The young Master Rafan had come to King's Landing at the same time as Dyanna. In fact, he had stayed specifically because he had hoped that in the preparations of Maekar's wedding, there would be need of a wood-carver who was known to no one and looked eighteen, at most, despite claiming that he had recently celebrated his twentieth nameday. How he had come to be presented to Dyanna herself, Maekar never got to know but here he was, presenting her with a new fretwork for a chest in her bedchamber – and not only! Maekar didn't know what it was about the young man that irked him so. He wasn't the first man to stand in admiration before Dyanna. He might be even the strangest looking one, with his pale face and red lips. The back part of his skull was a little flattened out. His hands seemed to be at work even when there were no instruments in them – they were constantly moving here and there. And she was all smiles and praises for the exquisite pieces of white and gold, stars and moons all over them, that he had brought her. "I am most satisfied with them, Master Rafan," she was saying. "Most satisfied, indeed. The Smith has truly blessed you."

"I wish I were this satisfied, Your Grace," he said, smiling and blushing with pride over her praise.

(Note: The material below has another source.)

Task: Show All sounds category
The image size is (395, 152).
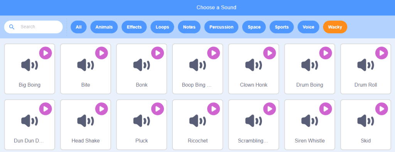Action: 79,27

She gave him a look of feigned surprise. "Why, you mean you aren't?"

"Finishing my last commission with you means that I won't be seeing you anymore, my lady," he said. "The sun will be forever down for me from the next morn on."

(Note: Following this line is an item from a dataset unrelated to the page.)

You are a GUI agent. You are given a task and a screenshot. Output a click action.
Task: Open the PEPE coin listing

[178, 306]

That was nothing more than courtly manners and none of Dyanna's attendants reacted in any way. Maekar was surprised by the fresh stir of anger roaring inside his chest. Saryl Lothston smiled faintly and looked away. Suddenly, Maekar got the feeling that she was the only other person in this drawing-room who found this exchange of gallantries ridiculous, an exercise in empty words. But there was more to it. In those three months with her, he had seen men's faces change and become grave and a little paler. He knew when they desired Dyanna. But that was the first time she reciprocated someone's admiration and Maekar didn't like it, even if it was only delight of the man's marvelous work. The words and glances of coquetry that were as much a part of Dyanna as her purple eyes and so Maekar had never thought about them twice had suddenly become more pointed, her charm more concentrated. Was she trying to make the wood-carver like her? Make him feel the full force of her female allurement? Maekar abruptly rose. At the door, he turned. She stared at him amazed without even realizing that she had done something to provoke this. With her flirtatious ways that he could never satisfy – he didn't know how. With the fact that she was like all other women – she wouldn't be repelled if someone leered at her but she'd secretly cherish it because she wanted to be liked and more liked, to be liked by all men around…

"Are you angry with me?" she asked him that night as she sat before her looking-glass and he stood near the bed, not coming to brush her hair out.

He didn't reply.

"But what have I done?" Dyanna asked, her eyes so genuinely confused that Maekar's rage rose because she truly did not understand and he had no answer to give her. Her behavior had not been out of the ordinary. It was considered good manners and refinement. What could he say?

Finally, he went to her and took the silver brush. "It's nothing. I'm just tired," he said. "Would you like to have another piece of fretwork done? With Master Rafan?" he asked purposefully, overcoming the voice that ordered him to take the master's leaving of Dyanna's employment with gratitude. "I'd want to present you with one if you like his craft so much."

She met his eye in the mirror and smiled. "I'd love that," she said and when she wrapped her fingers about his wrist, he got the sudden feeling that she might have known what had been tearing him apart all day long.